La secrétaire d'Etat Hillary Clinton a jugé "imprudente", car pouvant déboucher sur la violence, la tentative de retour de Manuel Zelaya. "Elle ne contribue pas à l'effort général engagé pour rétablir la démocratie et l'ordre constitutionnel au Honduras" a estimé la chef de la diplomatie américaine, appelant Zelaya à "accepter" les dernières propositions du président et médiateur costaricain Oscar Arias, présentées le 22 juillet. Il les avait alors rejetées, rappelant et invoquant le rejet par le gouvernement hondurien de facto de Roberto Micheletti de la première version du Plan Arias.

Le Plan Arias initial, remanié moins sur le fond que sur la forme pour être rebaptisé Accord de San José (nom de la capitale du Costa Rica), prévoit le rétablissement conditionnel de Manuel Zelaya à la présidence du Honduras jusqu'au 27 janvier, une amnistie politique, la formation d'un "gouvernement d'unité et de réconciliation nationale", des élections anticipées et une commission de vérification de l'application de l'accord chapeautée par l'Organisation des Etats américains (OEA).

La principale condition imposée par l'Accord de San José à Manuel Zelaya est de renoncer à tenter de convoquer une Assemblée constituante ou de réformer la Constitution en violant ses propres dispositions pour y introduire la réélection présidentielle ou modifier la forme de gouvernement. [Cette prétention extraconstitutionnelle de Manuel Zelaya fut à l'origine du coup d'Etat du 28 juin; ndlr].

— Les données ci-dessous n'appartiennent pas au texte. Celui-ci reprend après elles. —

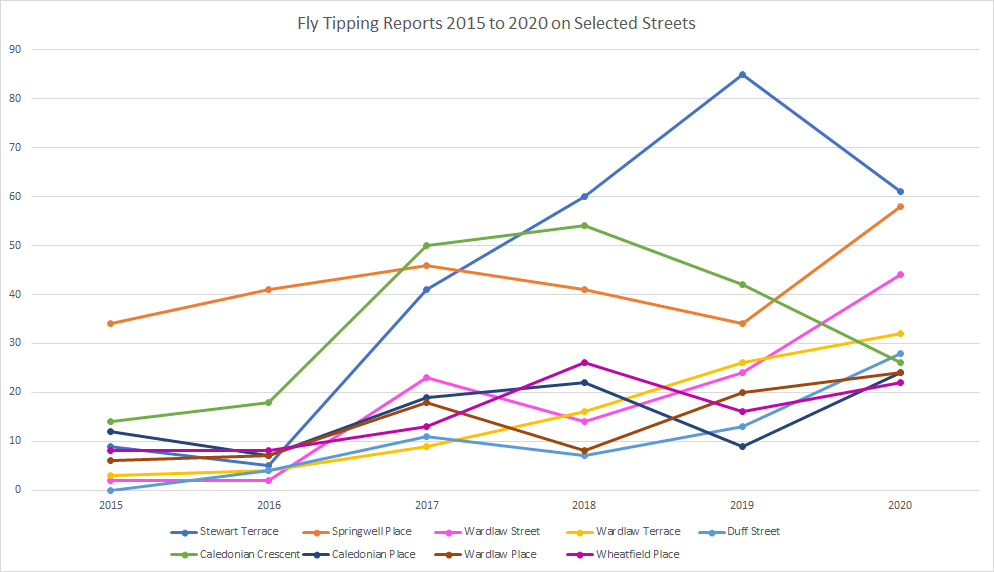994x572 pixels.
Task: Click Stewart Terrace peak point in 2019
Action: coord(742,74)
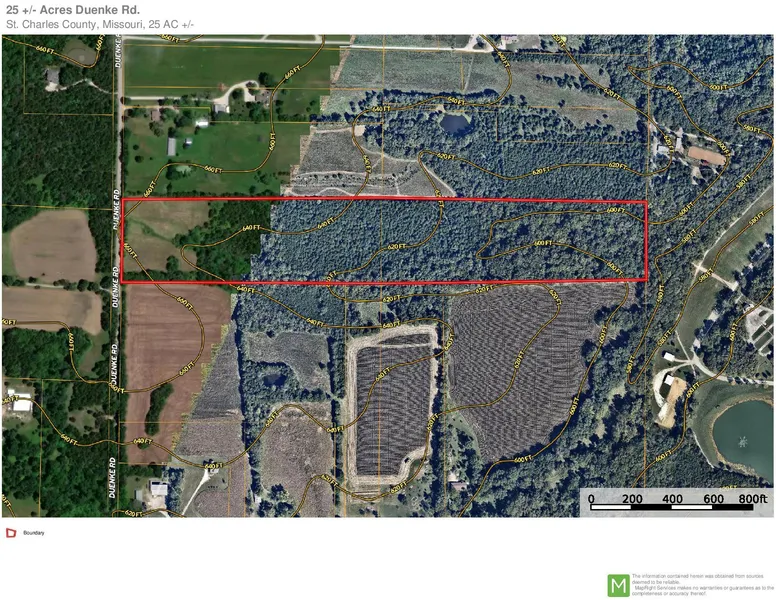
Task: Click the Boundary legend label text
Action: [x=33, y=533]
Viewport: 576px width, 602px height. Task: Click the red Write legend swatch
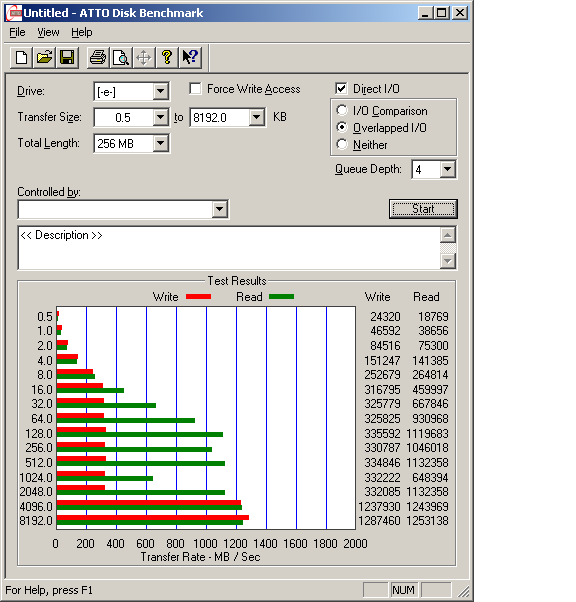point(199,296)
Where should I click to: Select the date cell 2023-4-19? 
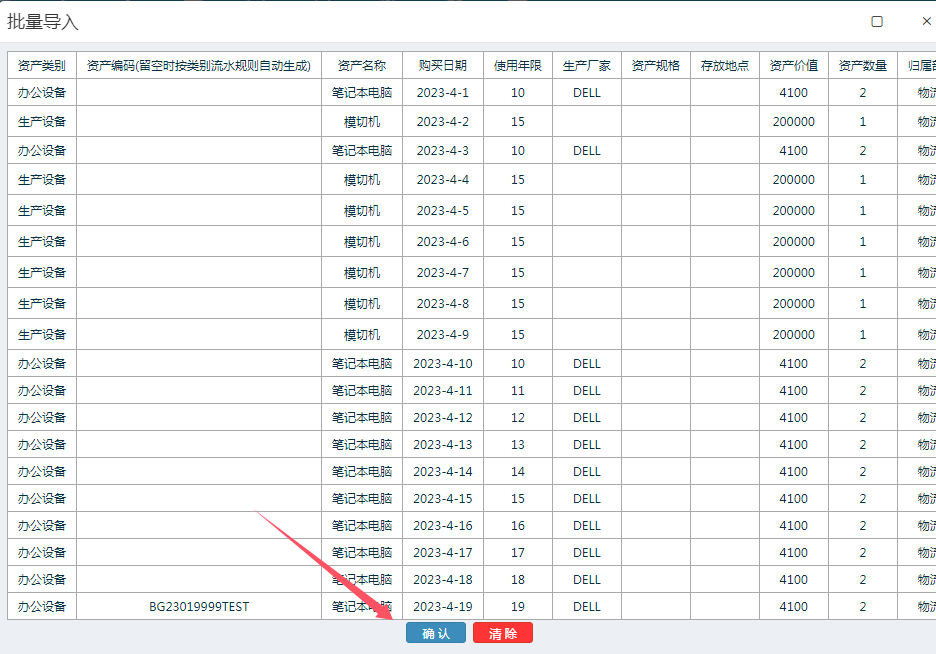coord(442,607)
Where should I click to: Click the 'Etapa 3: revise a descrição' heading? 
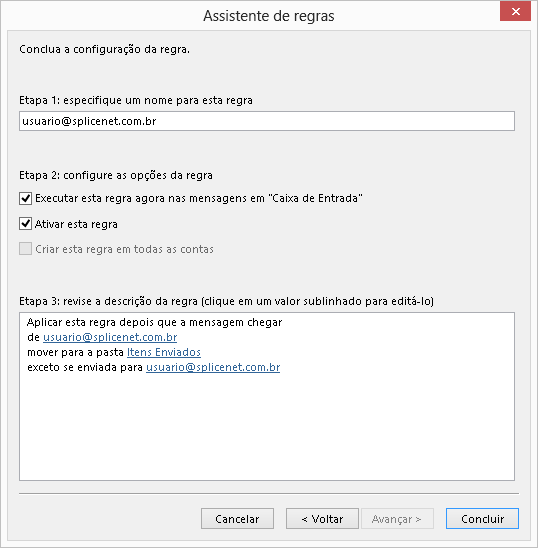point(226,301)
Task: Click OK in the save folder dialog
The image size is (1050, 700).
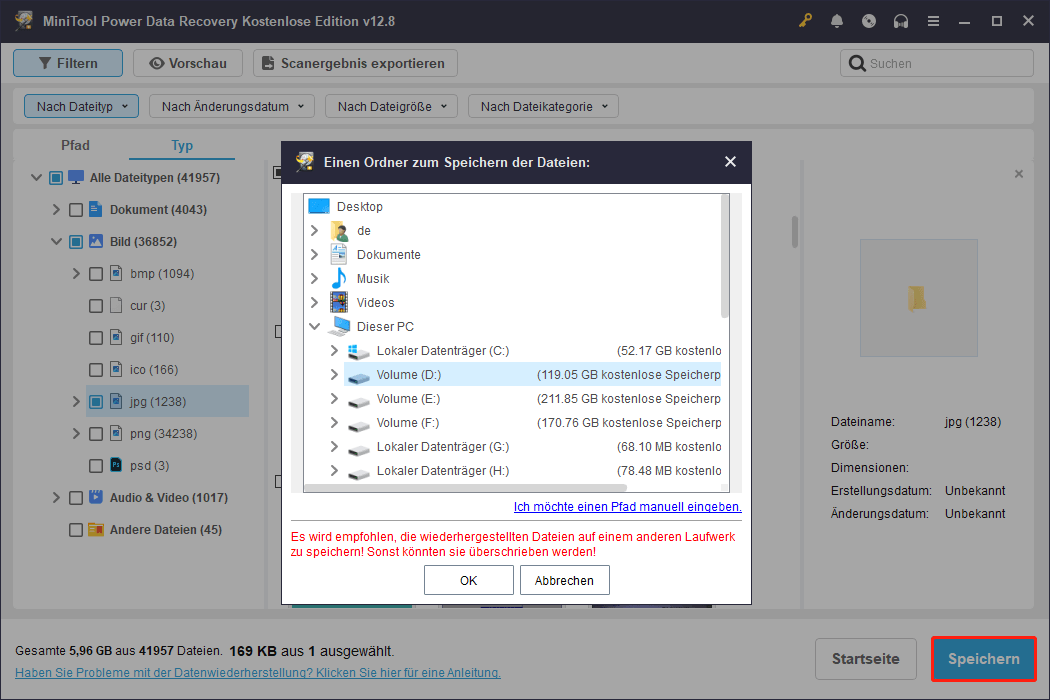Action: (468, 579)
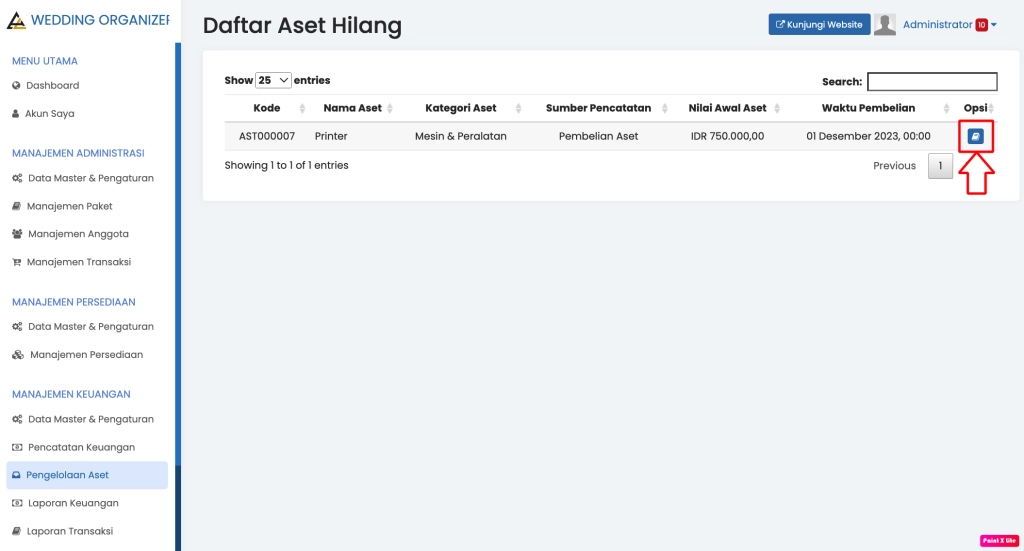Click the blue book icon in Opsi column
The height and width of the screenshot is (551, 1024).
976,136
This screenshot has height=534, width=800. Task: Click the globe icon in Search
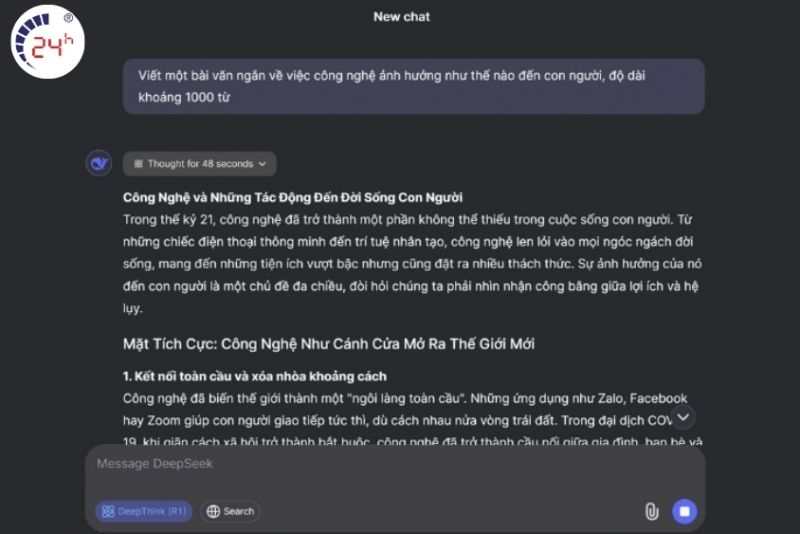(213, 511)
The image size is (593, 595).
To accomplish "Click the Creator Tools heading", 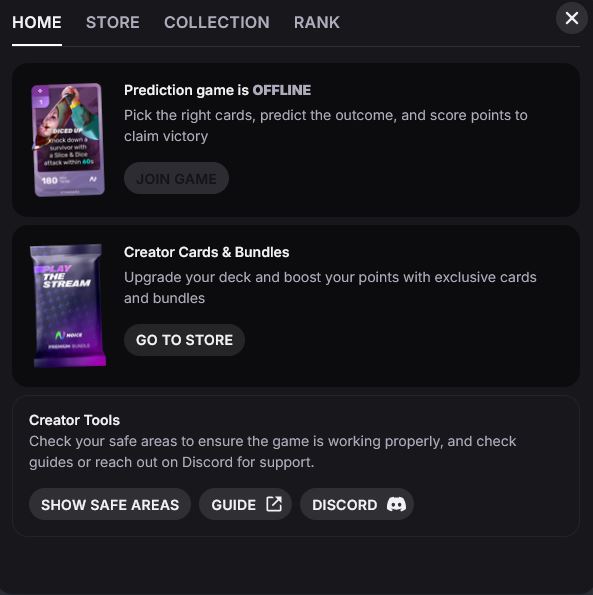I will point(74,420).
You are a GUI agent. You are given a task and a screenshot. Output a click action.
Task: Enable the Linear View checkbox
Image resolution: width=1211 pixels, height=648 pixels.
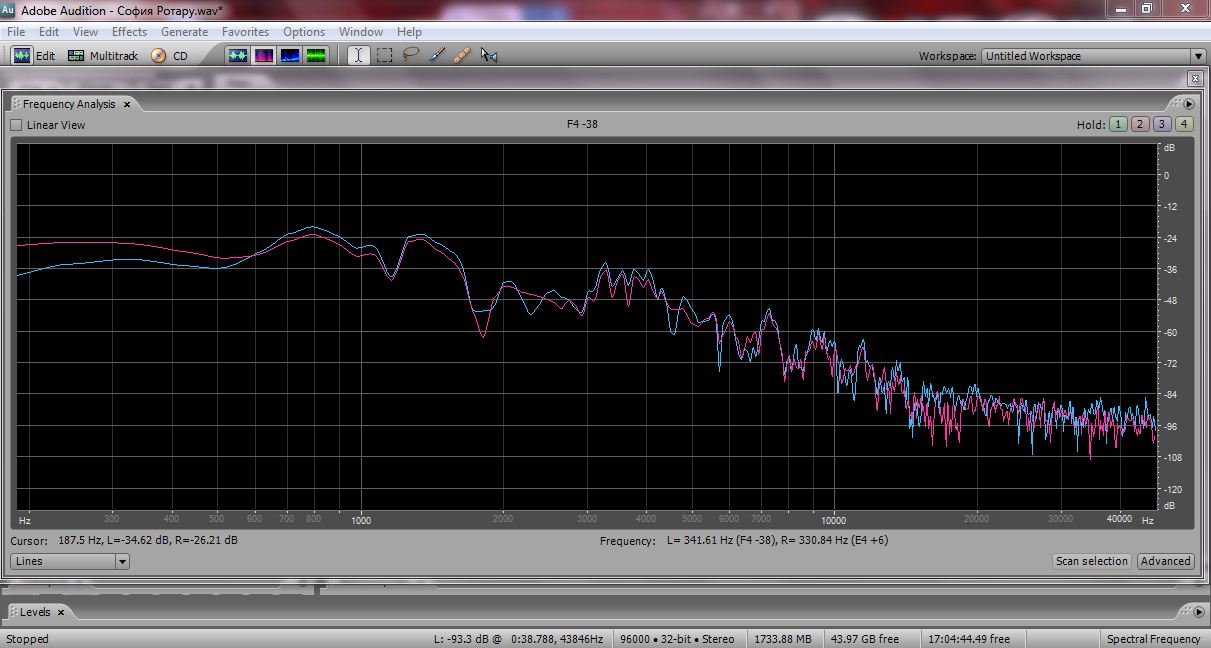pyautogui.click(x=16, y=125)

Roberto Micheletti, lui, devrait accepter le retour de Manuel Zelaya à la présidence. Il s'y refuse farouchement. Son ministre des Relations extérieures, Carlos Lopez, indique "qu'on n'a pas évalué à sa juste dimension" l'offre de Micheletti de renoncer à la présidence si Zelaya y renonçait aussi. Pour le gouvernement de facto de Tegucigalpa, la solution passerait donc par la nomination d'un troisième homme à la présidence jusqu'en janvier.

Visant manifestement à fissurer l'embargo diplomatique et progressivement commercial et financier qui frappe le Honduras, Roberto Micheletti a exprimé vendredi son "intérêt et engagement à maintenir" la médiation costaricaine d'Oscar Arias, qu'il avait pourtant fait capoter dans sa première mouture. Rejetée par le Venezuela et ses alliés de la gauche radicale, cette médiation est appuyée explicitement par les Etats-Unis, l'Union européenne, l'OEA, le Panama, la Colombie, l'Uruguay et le Chili. Roberto Micheletti invite en outre l'Allemagne, la Belgique, le Canada, la Colombie, le Japon et le Panama a être des observateurs du dialogue parrainé par le Costa Rica. Mais il faudrait d'abord que ce dialogue soit renoué.